TASK GOAL: Scan the material below for the string "computer". Report every line that has it.

RECORDS PROVIDED:

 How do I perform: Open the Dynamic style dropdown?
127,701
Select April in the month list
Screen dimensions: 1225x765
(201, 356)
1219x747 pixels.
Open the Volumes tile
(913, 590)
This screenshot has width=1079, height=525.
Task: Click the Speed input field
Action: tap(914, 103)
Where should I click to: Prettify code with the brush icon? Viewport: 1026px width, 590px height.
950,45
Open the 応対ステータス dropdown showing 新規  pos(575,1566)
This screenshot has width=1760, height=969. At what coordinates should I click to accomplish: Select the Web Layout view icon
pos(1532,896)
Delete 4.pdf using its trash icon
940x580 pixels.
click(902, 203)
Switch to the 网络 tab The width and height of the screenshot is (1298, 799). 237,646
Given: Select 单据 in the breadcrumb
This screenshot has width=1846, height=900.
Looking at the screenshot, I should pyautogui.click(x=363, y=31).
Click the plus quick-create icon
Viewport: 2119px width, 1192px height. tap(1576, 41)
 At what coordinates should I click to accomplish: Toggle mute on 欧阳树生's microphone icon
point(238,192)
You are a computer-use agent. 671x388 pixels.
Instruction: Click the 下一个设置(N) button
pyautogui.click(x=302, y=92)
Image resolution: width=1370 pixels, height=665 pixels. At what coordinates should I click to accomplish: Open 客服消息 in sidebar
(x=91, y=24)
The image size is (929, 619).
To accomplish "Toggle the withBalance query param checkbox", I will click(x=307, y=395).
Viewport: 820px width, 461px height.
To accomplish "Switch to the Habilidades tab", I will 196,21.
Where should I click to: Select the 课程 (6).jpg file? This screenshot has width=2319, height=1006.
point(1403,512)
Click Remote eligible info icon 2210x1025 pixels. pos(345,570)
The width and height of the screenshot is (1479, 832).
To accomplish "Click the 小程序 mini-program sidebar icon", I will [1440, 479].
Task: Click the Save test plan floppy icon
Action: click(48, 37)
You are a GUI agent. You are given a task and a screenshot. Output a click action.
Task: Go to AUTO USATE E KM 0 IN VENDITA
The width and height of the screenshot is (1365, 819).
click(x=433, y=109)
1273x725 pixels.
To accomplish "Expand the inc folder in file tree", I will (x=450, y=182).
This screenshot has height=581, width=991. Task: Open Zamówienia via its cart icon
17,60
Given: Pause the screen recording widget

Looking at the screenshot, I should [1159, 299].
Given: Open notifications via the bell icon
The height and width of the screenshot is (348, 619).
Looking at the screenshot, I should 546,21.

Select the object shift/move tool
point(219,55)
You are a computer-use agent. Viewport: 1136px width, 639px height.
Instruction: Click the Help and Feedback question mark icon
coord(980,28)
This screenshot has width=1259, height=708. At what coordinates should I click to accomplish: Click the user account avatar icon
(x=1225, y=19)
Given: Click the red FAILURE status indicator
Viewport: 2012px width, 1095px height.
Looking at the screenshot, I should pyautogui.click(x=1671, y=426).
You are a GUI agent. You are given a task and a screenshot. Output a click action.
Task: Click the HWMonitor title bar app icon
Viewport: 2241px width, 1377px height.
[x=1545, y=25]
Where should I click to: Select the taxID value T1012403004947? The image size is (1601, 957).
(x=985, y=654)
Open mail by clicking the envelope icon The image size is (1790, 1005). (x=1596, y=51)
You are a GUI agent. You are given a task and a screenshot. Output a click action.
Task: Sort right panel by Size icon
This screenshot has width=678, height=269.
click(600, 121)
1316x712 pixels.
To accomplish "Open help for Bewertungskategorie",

TASK RESULT:
You are a computer-use agent. 671x388 pixels.
You are a computer-use agent. Viewport: 1136px width, 639px height.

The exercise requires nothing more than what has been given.